Exercise instructions >>
Task for the records below: copy exactly, and only, the line containing "Screen dimensions: 391x369" and every line after it to the end, with pictures left out.

-- Data excerpts follows --

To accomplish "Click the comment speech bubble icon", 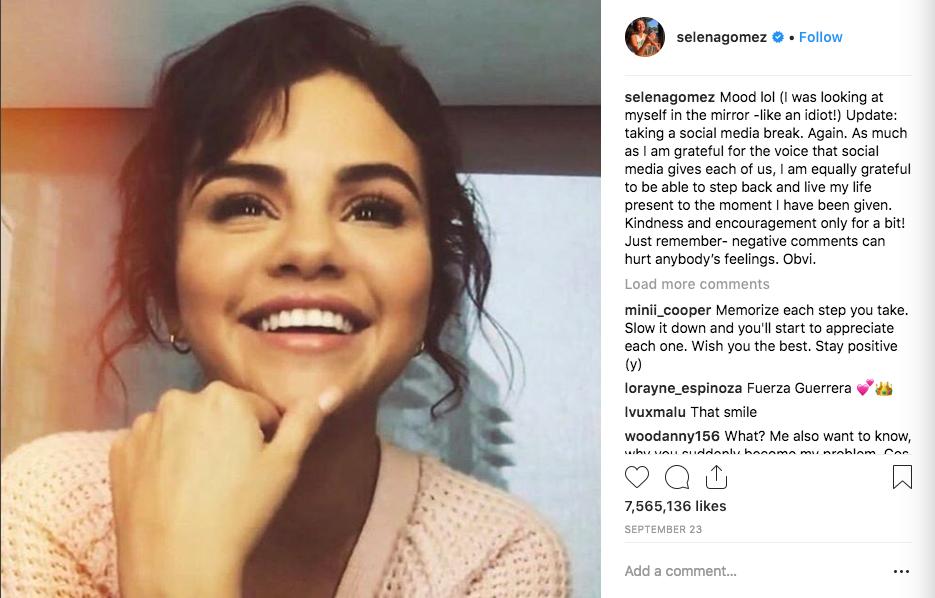I will (677, 477).
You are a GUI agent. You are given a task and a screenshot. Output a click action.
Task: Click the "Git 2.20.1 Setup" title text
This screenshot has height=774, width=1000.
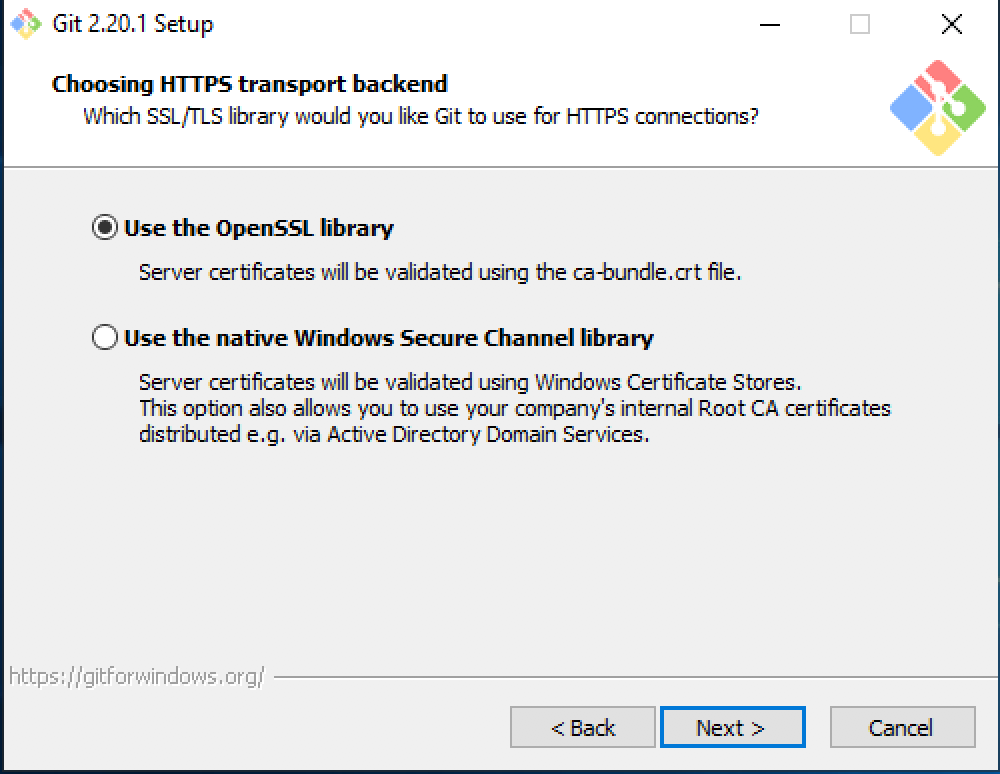coord(133,25)
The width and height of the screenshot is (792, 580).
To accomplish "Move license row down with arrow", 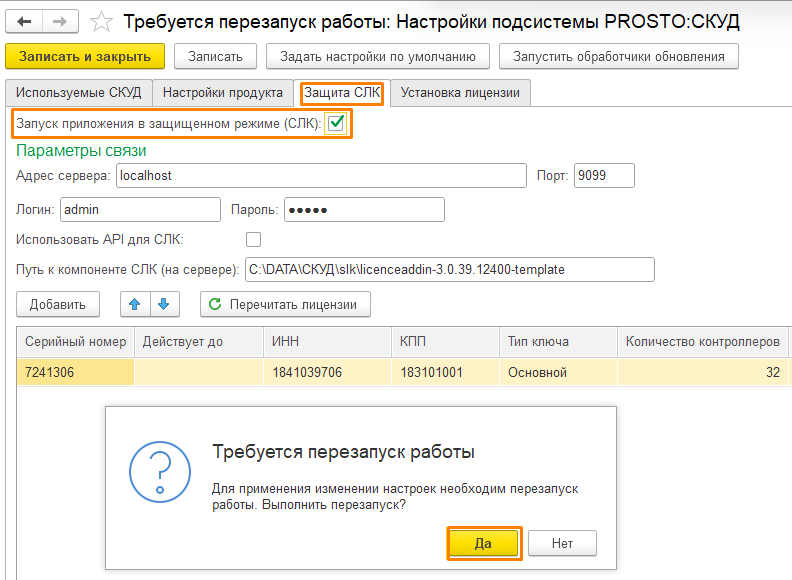I will tap(163, 304).
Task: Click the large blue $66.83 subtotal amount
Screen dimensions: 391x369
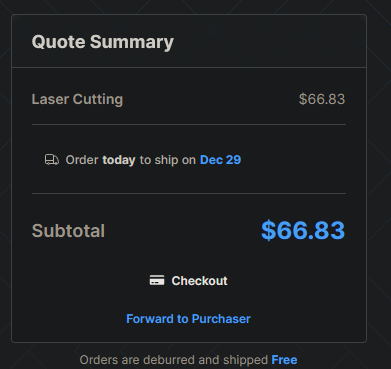Action: coord(303,230)
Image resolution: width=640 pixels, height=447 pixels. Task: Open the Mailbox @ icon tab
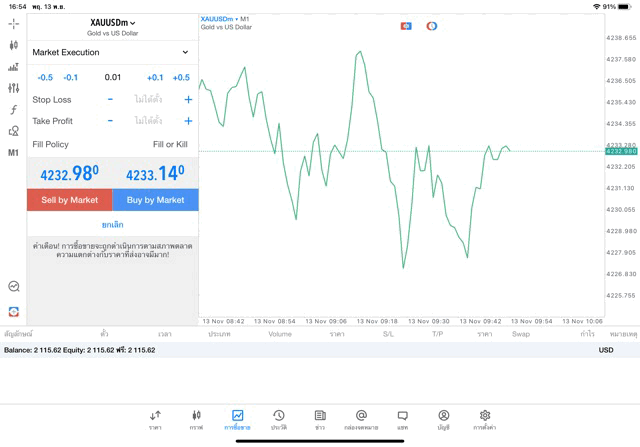[361, 419]
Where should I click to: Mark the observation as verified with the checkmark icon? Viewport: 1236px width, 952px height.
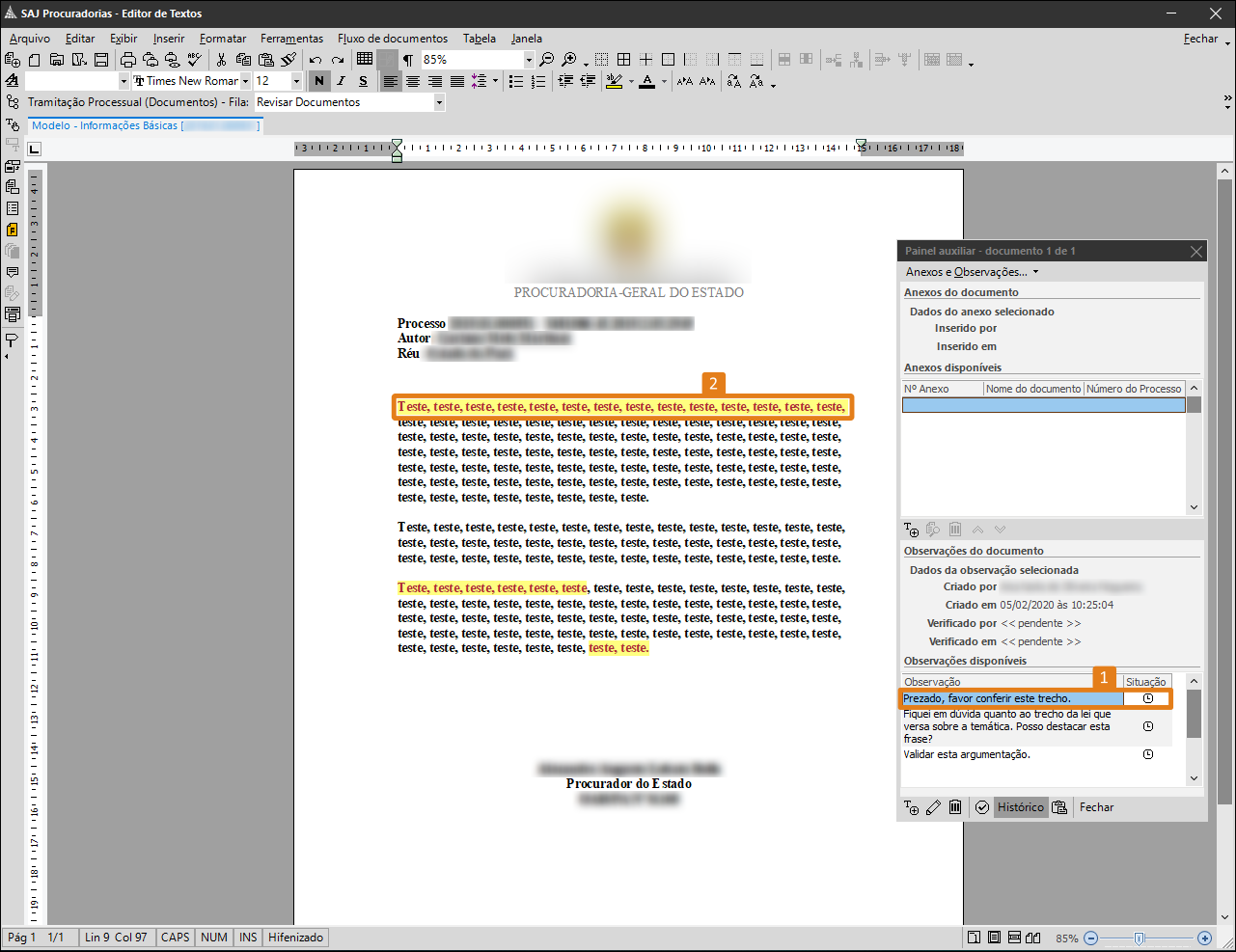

-- Data excerpts concluded --

Answer to the exercise >>
Screen dimensions: 391x369
Action: coord(303,230)
Image resolution: width=640 pixels, height=447 pixels. Task: Open the Mailbox @ icon tab
[361, 419]
Where should I click to: Mark the observation as verified with the checkmark icon? Viewport: 1236px width, 952px height.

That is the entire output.